Très mal reçu à Cannes l’an dernier, où il trainait la réputation d’être la purge quasi-officielle de la compétition, le troisième long-métrage de Lucrecia Martel ne mérite pas d’être jeté aux orties. D’abord parce que la cinéaste y retrouve un peu l’inspiration de son premier film, très fort, La Ciénaga. Inspiration qui faisait défaut au suivant, La Niña Santa, qui versait par trop dans une sophistication de surface, et prenait des airs d’objet ripoliné, tendance film d’auteur de prestige. La Femme sans tête s’offre avec plus de réticence encore que les autres. Plus que minimal, le récit se déroule ainsi : une femme, au volant de sa voiture, heurte un corps non identifié. Elle ne s’arrête pas. Plus tard, elle se persuade qu’elle a renversé quelqu’un. On vérifie sur place, on conclut à la mort d’un chien. Mais un cadavre est découvert. Un enfant ? Un chien ? On ne le saura pas bien sûr.
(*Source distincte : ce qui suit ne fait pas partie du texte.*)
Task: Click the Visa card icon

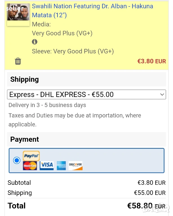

Ces quatre événements (l’accident, la certitude qu’il s’agit d’un enfant, la vérification, l’annonce de la mort d’un enfant) passent brièvement, ils ne forment que les quatre piliers qui soutiennent le film. Ce que Martel s’emploie à figurer, c’est comme l’effacement du personnage, qui s’absente de la vie après l’accident. La cinéaste filme son évaporation, dans le bain poisseux et déliquescent de la vie de famille, de la vie bourgeoise (une toute petite bourgeoisie de province, dans le nord de l’Argentine), des quelques convulsions de sa vie sexuelle et amoureuse. Comme une extinction, un corps au milieu d’un cinémascope comme au milieu d’un aquarium où viennent butiner, surgissant de chaque côté du cadre, les autres : des mains qui se posent sur elle, des baisers qui claquent sur ses joues, des questions qu’on lui pose, et qui à chaque fois la laissent dans un curieux mélange d’hébétude et d’apathie, des sursauts mous. La femme change de tête (ou plutôt, de couleur de cheveux), mais rien n’y fait : elle reste dans ce trouble, qui s’ouvre au fantastique, bien que Martel prenne soin, toujours, de ne jamais tomber dans le panneau de l’inquiétante étrangeté. C’est comme si elle était gagnée par une cécité lourde, des paupières de plomb (elle dort beaucoup). Elle n’a pas vu ce qu’elle avait heurté, comme les bourgeois de son espèce ne voient pas les femmes de ménage, les pauvres, le petit personnel (les films de Martel, surtout celui-ci et La Ciénaga, sont des radiographies cinglantes de l’hypocrisie sociale, telle qu’elle sévit en Argentine comme ailleurs, avec des particularités propres au pays des gauchos) .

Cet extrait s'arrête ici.